Não imagino quem fez o envio dessas fotocópias, e com que objectivo, sabendo ou não que eu, estudioso admirador da vida e obra de Agostinho Neto, conhecia esses artigos, por receber regularmente o jornal que os publicara sem comentários. Mas, presumindo que a intenção poderia ser um convite ou desafio para comentar a dissidência entre os dois historiógrafos, a minha posição, de quem não foi dado nem achado para arbitrar um jogo sem regras como é, lamentavelmente na prática em geral, o jogo da avaliação das figuras históricas, só pode ser a de um publicista marginal que aproveita a questão para divagar sobre o tema: Por que é Agostinho Neto uma figura imortal da história de Angola?

Comecemos por aceitar a verdade histórica como a entendiam reputados pensadores: para Montaigne, "a verdade é uma vasilha com duas alças, que tanto pode ser empunhada pela direita como pela esquerda"; para Steinbeck, "a verdade dos historiadores só é verdade até que alguém passe e faça um novo arranjo da verdade no seu próprio estilo"; para a historiadora Christine Messiant, que se deslocou a Angola para estudar in loco o processo de formação do Estado angolano, face ao "ruído" e "armadilhas" da "verdade" que toda a gente dizia saber, considerou que "em Angola, até o passado é imprevisível".

E se ela, sabendo que o alegado responsável pelos massacres na Baixa de Cassanje, em Dezembro de 1967, o oficial português Teles Grilo, esteve preso durante muitos anos pelo Governo do MPLA e depois foi solto sem nunca ter sido julgado; que em Maio de 1977 a tentativa do golpe fraccionista liderado por Nito Alves contra a Presidência de Agostinho Neto desencadeou uma vaga de mortes e violências das facções em confronto, que até hoje nunca foi balanceada, nacional e internacionalmente, em termos jurisdicionais - só lhe restava escolher a "razão" mais plausível...

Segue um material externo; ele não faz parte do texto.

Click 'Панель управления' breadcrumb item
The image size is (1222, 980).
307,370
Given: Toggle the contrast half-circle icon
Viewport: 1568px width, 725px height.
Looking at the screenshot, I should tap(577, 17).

Por tudo isto e o mais que se poderia acrescentar, ouso ser mais contundente: conhecendo algumas pessoas que fazem literatura "histórica" para dar nas vistas e - parafraseando Eduardo Lourenço - "criar uma imagem sem a qual se pode dizer que não tinham imagem", menos credível será o seu trabalho quando, referido a personalidades de grande gabarito, correm o risco de ser julgados como o polvo da alegoria do Sermão aos Peixes, do Padre António Vieira, ainda no Maranhão, antes de voltar a Portugal: o polvo é um inimigo hipócrita dos peixes que pretende devorar, usando a faculdade de mudar de cor conforme o ambiente e só movendo os tentáculos quando a presa está ao seu alcance, ou, caso se engane, para escapar a uma réplica, largando uma onda de tinta negra para ocultar a fuga.